Runtime adaptation: a case for reactive code alignment
Venue
Proceedings of the 2nd International Workshop on Adaptive Self-Tuning Computing Systems for the Exaflop Era, ACM, New York, NY, USA (2012), pp. 1-11
Publication Year
2012
Authors
Michelle McDaniel, Kim Hazelwood
BibTeX
Abstract
Static alignment techniques are well studied and have been incorporated into
compilers in order to optimize code locality for the instruction fetch unit in
modern processors. However, current static alignment techniques have several
limitations that cannot be overcome. In the exascale era, it becomes even more
important to break from static techniques and develop adaptive algorithms in order
to maximize the utilization of every processor cycle. In this paper, we explore
those limitations and show that reactive realignment, a method where we dynamically
monitor running applications, react to symptoms of poor alignment, and adapt
alignment to the current execution environment and program input, is more scalable
than static alignment. We present fetches-per-instruction as a runtime indicator of
poor alignment.
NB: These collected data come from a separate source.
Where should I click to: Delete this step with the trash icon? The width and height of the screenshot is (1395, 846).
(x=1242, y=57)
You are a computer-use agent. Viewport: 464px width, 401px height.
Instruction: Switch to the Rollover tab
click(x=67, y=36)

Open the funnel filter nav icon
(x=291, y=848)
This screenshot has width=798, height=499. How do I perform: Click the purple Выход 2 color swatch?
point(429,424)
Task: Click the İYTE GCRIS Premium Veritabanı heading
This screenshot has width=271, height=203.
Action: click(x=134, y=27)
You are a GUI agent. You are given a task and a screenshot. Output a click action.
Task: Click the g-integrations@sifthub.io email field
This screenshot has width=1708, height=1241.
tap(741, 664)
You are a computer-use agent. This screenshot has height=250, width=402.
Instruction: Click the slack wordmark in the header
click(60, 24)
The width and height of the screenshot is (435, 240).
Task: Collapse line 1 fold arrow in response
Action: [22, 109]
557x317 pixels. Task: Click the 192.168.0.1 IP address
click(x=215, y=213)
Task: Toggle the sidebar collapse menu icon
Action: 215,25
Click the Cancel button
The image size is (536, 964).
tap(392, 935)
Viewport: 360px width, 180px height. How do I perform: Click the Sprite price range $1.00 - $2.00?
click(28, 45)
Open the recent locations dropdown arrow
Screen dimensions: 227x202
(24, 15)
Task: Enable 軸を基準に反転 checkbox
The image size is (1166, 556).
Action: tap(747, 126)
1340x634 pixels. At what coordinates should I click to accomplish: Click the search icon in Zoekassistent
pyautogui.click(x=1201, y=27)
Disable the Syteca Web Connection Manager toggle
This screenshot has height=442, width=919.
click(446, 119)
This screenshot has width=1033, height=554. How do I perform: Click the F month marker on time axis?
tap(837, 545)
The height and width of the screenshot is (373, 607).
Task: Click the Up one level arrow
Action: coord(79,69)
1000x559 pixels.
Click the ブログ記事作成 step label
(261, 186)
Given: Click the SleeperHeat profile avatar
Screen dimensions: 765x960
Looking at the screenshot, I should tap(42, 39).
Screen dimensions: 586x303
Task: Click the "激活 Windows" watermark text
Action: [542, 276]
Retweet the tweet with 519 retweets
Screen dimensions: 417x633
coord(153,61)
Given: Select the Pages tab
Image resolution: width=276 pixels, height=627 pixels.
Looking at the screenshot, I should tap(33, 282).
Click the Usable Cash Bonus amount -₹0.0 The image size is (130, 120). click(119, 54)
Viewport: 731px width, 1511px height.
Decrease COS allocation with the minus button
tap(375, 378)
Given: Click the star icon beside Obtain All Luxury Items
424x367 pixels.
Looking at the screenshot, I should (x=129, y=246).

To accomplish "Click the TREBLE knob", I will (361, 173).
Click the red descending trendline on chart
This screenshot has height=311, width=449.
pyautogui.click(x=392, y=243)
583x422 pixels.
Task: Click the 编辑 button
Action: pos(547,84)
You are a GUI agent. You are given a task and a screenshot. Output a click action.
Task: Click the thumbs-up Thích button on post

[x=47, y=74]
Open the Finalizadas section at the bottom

Additionally, we discuss three main opportunities that static
alignment techniques cannot leverage, but which are increasingly important in large
scale computing systems: microarchitectural differences of cores, dynamic program
inputs that exercise different and sometimes alternating code paths, and dynamic
branch behavior, including indirect branch behavior and phase changes. Finally, we
will present several instances where our trigger for reactive realignment may be
incorporated in practice, and discuss the limitations of dynamic alignment.